Tank volume = 50 × 44 × 7 = 15400 m³

Time = 15400 / 0.077 = 200000 seconds = 55 hours 33 minutes 20 seconds

Example 5: Frustum

A bucket is in the shape of a frustum with top radius 20 cm, bottom radius 12 cm, and height 15 cm. Find its volume.

Volume = ⅓πh(R² + r² + Rr) = ⅓ × 22/7 × 15 × (400 + 144 + 240) = ⅓ × 22/7 × 15 × 784 = 22/7 × 5 × 784 = 22 × 5 × 112 = 12320 cm³ ≈ 12.32 liters

Common Exam Variations

Melting a cylinder into cones (or vice versa) — equate volumes
Water rise problems — object immersed in water raises the level (volume of object = l × b × rise in water level)
Painting/wrapping problems — need surface area, not volume
Hollow shapes — subtract inner volume from outer volume
Compound shapes — hemisphere on top of cylinder, cone on top of cylinder, etc. Add volumes and adjust surface areas (remove the common circular face)

Practice Problems

Q1: A cone has a radius of 7 cm and height of 24 cm. Find its slant height, volume, and curved surface area. (Use π = 22/7)
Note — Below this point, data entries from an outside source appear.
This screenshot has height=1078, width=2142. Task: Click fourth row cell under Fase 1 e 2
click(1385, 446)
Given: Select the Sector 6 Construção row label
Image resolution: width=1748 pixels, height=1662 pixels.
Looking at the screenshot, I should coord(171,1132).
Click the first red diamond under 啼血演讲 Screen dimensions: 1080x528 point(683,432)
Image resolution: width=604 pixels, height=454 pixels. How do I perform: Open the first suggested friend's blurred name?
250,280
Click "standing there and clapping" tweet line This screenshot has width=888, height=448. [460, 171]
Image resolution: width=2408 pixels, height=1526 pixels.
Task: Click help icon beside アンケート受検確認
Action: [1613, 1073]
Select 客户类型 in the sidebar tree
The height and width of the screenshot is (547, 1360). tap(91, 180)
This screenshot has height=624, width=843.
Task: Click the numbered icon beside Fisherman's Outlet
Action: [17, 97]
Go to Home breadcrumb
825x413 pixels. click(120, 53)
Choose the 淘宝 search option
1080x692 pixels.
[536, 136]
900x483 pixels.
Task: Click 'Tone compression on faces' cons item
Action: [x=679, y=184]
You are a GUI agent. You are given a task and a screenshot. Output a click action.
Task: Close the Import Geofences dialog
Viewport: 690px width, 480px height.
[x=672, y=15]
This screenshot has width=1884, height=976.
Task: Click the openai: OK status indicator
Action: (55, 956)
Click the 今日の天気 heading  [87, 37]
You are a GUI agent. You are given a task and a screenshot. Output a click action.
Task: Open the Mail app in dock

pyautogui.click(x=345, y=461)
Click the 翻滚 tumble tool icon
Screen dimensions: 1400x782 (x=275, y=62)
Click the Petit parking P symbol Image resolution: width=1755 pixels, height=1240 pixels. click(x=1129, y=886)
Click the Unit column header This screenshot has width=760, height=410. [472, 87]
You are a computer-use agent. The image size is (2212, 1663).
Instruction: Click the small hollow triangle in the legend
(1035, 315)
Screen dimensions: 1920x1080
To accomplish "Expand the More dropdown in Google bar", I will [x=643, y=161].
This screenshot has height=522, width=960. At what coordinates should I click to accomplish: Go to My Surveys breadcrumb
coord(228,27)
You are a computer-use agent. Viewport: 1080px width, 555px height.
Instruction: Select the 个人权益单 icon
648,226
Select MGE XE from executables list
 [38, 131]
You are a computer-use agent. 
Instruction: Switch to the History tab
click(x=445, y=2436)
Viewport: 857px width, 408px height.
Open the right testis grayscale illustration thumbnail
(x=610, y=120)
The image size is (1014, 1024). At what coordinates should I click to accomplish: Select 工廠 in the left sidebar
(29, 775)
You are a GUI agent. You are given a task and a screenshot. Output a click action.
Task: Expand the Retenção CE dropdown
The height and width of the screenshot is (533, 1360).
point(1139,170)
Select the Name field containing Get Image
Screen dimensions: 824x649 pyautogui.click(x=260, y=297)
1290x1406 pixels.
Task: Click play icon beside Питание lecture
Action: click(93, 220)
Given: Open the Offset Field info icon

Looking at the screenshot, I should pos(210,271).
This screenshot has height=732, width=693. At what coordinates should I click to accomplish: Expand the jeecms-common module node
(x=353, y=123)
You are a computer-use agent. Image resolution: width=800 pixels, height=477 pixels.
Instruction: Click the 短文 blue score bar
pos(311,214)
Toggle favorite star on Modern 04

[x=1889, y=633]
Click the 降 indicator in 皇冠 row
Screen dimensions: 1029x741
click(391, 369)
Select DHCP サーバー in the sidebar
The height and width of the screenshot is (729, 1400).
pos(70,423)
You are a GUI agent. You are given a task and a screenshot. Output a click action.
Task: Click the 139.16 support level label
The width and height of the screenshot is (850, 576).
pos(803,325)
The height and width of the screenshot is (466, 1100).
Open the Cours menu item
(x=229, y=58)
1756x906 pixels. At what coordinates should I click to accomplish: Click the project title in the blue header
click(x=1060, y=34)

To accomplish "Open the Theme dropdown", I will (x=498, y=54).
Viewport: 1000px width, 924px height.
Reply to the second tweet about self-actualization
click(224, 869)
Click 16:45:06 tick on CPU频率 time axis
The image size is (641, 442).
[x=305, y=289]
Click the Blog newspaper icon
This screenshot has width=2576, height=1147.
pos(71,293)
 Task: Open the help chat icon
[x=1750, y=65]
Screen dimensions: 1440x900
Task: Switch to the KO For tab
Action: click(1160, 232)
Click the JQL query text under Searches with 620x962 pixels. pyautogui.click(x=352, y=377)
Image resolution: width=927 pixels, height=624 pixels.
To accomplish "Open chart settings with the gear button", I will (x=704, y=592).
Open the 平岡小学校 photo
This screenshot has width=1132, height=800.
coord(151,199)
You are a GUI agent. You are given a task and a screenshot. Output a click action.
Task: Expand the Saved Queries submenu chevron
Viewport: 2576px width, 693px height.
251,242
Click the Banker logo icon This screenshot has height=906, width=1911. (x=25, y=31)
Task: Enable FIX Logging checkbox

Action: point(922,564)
Q2: A solid metallic cylinder of radius 3 cm and height 12 cm is melted and recast into a cone of radius 6 cm. Find the height of the cone.

Q3: A hemispherical bowl has an inner radius of 10 cm. Find the volume of milk it can hold and the cost of painting the inner surface at Rs. 2 per cm². (Use π = 3.14)

Answers

A1: Slant height l = √(7² + 24²) = √(49 + 576) = √625 = 25 cm (7-24-25 triplet!). Volume = ⅓ × 22/7 × 49 × 24 = 22 × 7 × 24/3 = 1232 cm³. CSA = 22/7 × 7 × 25 = 550 cm².

A2: Volume of cylinder = Volume of cone. π × 9 × 12 = ⅓ × π × 36 × h. 108 = 12h. h = 9 cm.

A3: Volume = 2/3 × 3.14 × 1000 = 2093.33 cm³ ≈ 2.09 liters. Inner surface (CSA of hemisphere) = 2 × 3.14 × 100 = 628 cm². Cost = 628 × 2 = Rs. 1256.